Araştırmacılara göre, OKB'si olan çok az hasta yalnızca SRI ile remisyon elde ediyor ve doktorlar genellikle bir sonraki adımda ne yapacaklarının zorluğuyla karşı karşıya kalıyor. BDT için zaman, erişim ve hastaların bağlılığı gerektiğinden, birçok klinisyen başka bir ilacı, genellikle bir antipsikotik eklemeyi daha kolay bulur.

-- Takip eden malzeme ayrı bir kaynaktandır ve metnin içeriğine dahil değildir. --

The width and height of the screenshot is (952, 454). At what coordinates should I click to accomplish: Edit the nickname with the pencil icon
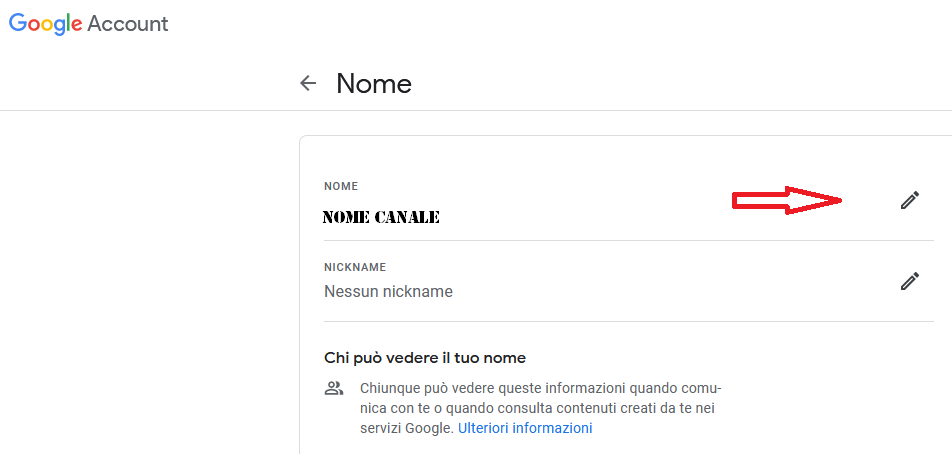coord(910,281)
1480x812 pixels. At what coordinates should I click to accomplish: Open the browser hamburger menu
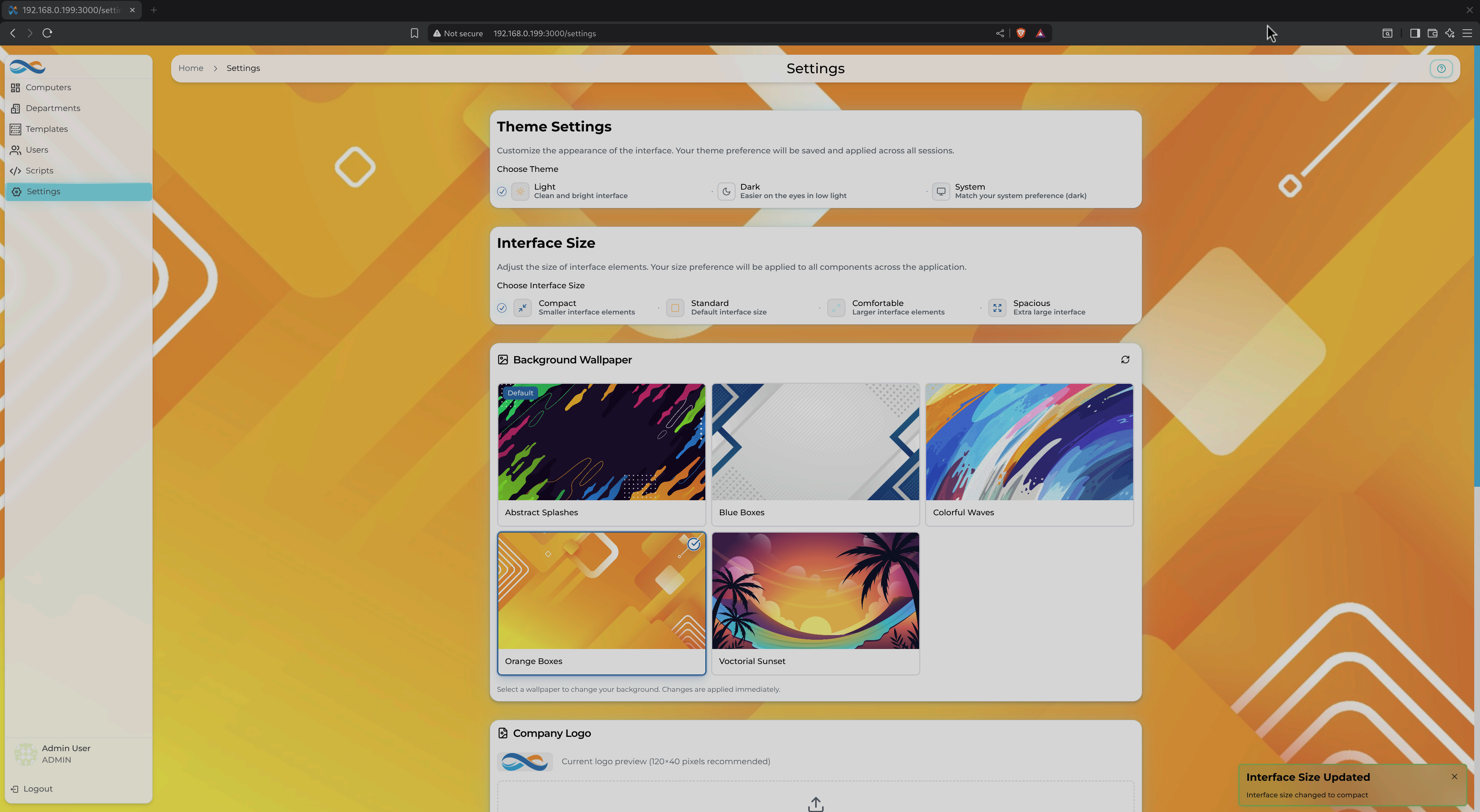click(x=1467, y=33)
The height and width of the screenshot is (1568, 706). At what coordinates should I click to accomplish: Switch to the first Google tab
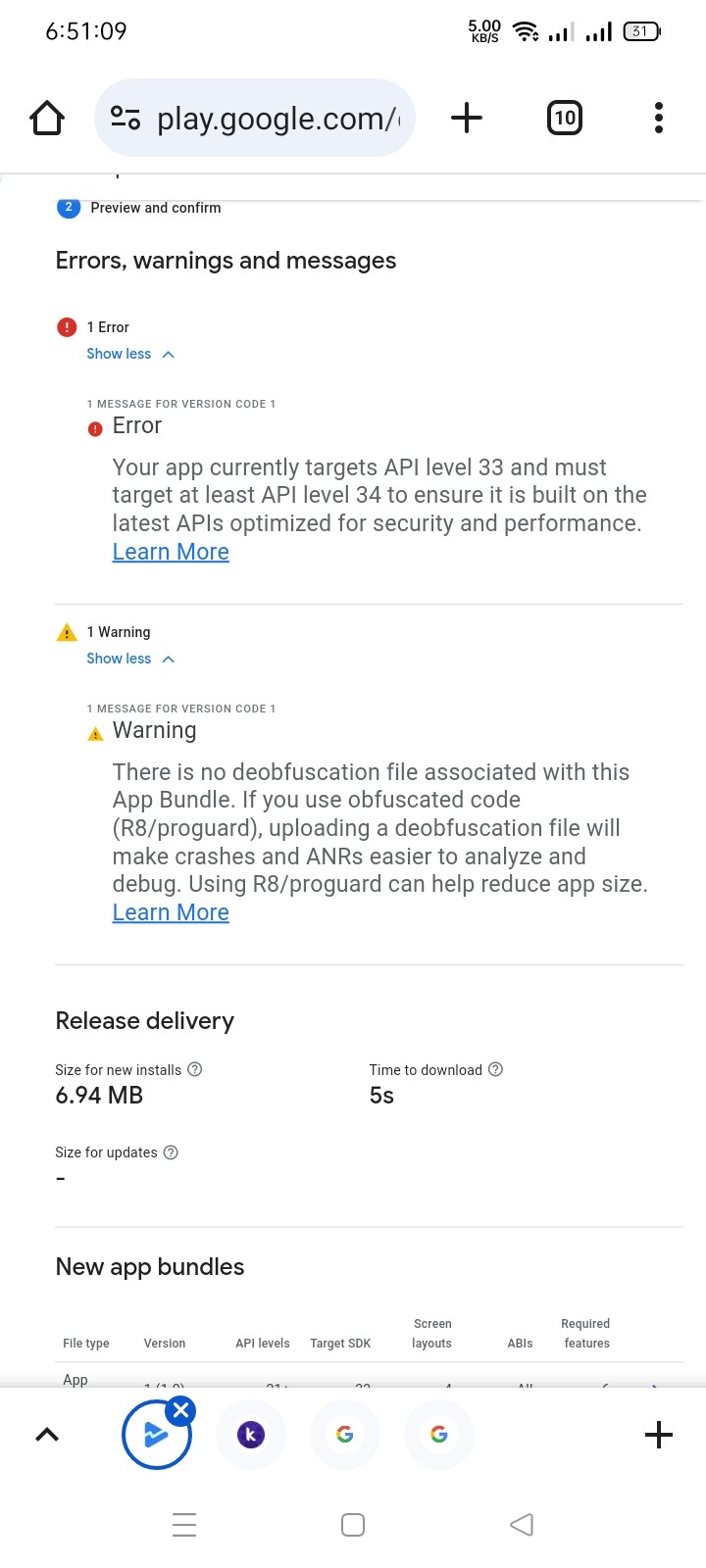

Araştırma için, araştırmacılar, 12 hafta SRI almış, ancak yine de en azından orta derecede hasta olan 100 hastayı, SRI alırken sekiz haftalık risperidon, maruziyet ve ritüel önleme veya hap plasebo almaları için rastgele atadılar.
Maruz kalma ve ritüel önleme, kaygıyı (maruz kalma) tetikleyen düşünceler veya durumlarla yüzleşmeyi ve ardından korkulu durumla temasa geçtikten sonra kompulsif olarak yanıt vermemeyi seçmeyi içerir.
Sekizinci haftada, maruziyet ve ritüel önleme CBT alan hastalar, risperidon alan ve plasebo alan hastalarla karşılaştırıldığında semptomlarda önemli ölçüde daha fazla azalma göstermiştir.
CBT alan hastaların yüzde 80 kadarı, risperidon alan hastaların yüzde 23'ü ve plasebo alan hastaların yüzde 15'i ile karşılaştırıldığında, yüzde 25 veya daha fazla semptom azalması yaşadı.
Ayrıca, CBT grubundaki yüzde 43, risperidon grubunda sadece yüzde 13 ve plasebo grubunda yüzde 5 ile karşılaştırıldığında remisyon elde etti.
İlginç bir şekilde, risperidon alan hastalar, plasebo alanlara göre daha fazla iyileşme göstermedi.
"Önceki daha küçük çalışmalara dayanarak, risperidonun hastaların yaklaşık üçte birinde etkili olmasını bekliyorduk, ancak bu bir sürprizdi - örneğimiz, hap plasebodan farklı olmadığını gösterdi."
Bu çalışma, CBT ile karşılaştırıldığında risperidon alan hastaların en büyük örneğini içermesine rağmen, Simpson, önceki araştırmaların da doğru sonuçlara varılırken dikkate alınması gerektiği konusunda uyardı.
"Bence bizim örneğimizde [risperidon] işe yaramadı, ancak önceki küçük çalışmalarda bazıları için işe yaradı," dedi.
Simpson’ın önceki çalışmalarından birinde, aynı zamanda CBT alan ve sekiz hafta sonra iyileşen SRI'lerdeki OKB hastalarının bu kazanımları altı ayda sürdürmeleri muhtemeldi. Bunu akılda tutarak, ekip mevcut çalışmanın altı aylık bir takibi üzerinde çalışıyor.
"Benim tahminim, takip süresi boyunca kendi terapisti olmaya devam eden ve terapistlerinin onlara öğrettiği talimatı takip eden hastaların kazançlarını koruyacakları olacak, ancak bunu henüz bilmiyoruz. Hala bir hipotez, ”dedi.
Bulgular, Amerika Anksiyete ve Depresyon Derneği'nin (ADAA) 33. Yıllık Konferansı'nda sunuldu.